* DATASET EXTRACT
..............................
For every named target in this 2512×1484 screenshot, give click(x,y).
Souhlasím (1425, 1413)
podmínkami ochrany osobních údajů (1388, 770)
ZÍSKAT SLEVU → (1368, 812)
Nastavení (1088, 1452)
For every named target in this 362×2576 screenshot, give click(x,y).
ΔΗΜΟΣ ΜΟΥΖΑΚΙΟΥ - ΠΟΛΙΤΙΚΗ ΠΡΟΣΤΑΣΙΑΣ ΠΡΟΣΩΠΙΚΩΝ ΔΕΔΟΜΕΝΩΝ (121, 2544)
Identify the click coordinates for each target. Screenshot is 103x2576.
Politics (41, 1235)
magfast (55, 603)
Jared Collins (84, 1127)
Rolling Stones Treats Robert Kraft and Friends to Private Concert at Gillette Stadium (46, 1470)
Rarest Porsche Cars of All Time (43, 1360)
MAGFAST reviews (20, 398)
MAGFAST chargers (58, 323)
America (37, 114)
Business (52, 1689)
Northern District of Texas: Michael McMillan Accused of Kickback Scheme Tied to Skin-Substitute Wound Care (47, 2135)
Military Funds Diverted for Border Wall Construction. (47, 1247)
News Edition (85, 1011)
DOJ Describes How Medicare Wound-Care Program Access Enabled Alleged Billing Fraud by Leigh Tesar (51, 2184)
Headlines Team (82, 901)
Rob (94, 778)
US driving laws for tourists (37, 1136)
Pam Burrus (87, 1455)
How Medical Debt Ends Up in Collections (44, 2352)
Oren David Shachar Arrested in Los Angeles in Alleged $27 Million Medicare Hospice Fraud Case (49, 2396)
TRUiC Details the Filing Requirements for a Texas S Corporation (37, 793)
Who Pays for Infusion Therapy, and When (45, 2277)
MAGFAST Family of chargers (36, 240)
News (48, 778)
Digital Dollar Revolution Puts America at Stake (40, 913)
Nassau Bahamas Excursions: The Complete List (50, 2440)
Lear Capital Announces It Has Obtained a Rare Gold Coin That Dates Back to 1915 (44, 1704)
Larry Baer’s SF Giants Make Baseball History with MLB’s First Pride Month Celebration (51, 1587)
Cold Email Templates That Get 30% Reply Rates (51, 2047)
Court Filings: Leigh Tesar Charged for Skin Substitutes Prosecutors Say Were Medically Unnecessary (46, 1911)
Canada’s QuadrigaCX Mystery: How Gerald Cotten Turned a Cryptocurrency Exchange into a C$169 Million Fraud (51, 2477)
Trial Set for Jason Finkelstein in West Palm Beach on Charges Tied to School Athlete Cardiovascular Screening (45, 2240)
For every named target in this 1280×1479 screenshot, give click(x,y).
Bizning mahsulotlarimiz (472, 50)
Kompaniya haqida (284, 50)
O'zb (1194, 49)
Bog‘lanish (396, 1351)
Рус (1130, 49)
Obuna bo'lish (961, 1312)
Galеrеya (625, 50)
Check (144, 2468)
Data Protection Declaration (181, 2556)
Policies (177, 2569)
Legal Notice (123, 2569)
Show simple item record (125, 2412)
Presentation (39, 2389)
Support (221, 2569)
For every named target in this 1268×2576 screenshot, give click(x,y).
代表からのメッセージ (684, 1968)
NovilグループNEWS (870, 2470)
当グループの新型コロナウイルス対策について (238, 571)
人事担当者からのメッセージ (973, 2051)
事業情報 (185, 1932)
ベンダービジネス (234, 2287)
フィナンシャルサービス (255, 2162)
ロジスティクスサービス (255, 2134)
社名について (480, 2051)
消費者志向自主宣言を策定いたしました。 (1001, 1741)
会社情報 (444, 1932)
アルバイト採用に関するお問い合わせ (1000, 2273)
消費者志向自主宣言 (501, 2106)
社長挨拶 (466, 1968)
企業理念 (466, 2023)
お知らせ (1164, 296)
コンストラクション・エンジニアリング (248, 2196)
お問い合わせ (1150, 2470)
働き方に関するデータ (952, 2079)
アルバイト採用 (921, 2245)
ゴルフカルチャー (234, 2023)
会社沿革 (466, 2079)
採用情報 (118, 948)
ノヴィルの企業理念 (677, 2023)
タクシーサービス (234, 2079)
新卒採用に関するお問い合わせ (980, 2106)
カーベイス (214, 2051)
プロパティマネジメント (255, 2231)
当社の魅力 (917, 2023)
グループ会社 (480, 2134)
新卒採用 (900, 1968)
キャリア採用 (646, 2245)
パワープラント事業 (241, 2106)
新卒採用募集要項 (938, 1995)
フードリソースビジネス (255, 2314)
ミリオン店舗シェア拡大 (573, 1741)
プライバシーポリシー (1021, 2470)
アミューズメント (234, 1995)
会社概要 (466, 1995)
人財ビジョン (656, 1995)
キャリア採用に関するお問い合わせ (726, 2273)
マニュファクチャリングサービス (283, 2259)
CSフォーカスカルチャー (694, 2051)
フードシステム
..............................
* EXERCISE GOAL
Give again, word for word, every line of the listing above from the one with "ZÍSKAT SLEVU → (1368, 812)" to the one with "Politics (41, 1235)", both inclusive, and nothing beyond them.

* REPLY
ZÍSKAT SLEVU → (1368, 812)
Nastavení (1088, 1452)
For every named target in this 362×2576 screenshot, give click(x,y).
ΔΗΜΟΣ ΜΟΥΖΑΚΙΟΥ - ΠΟΛΙΤΙΚΗ ΠΡΟΣΤΑΣΙΑΣ ΠΡΟΣΩΠΙΚΩΝ ΔΕΔΟΜΕΝΩΝ (121, 2544)
Identify the click coordinates for each target. Screenshot is 103x2576.
Politics (41, 1235)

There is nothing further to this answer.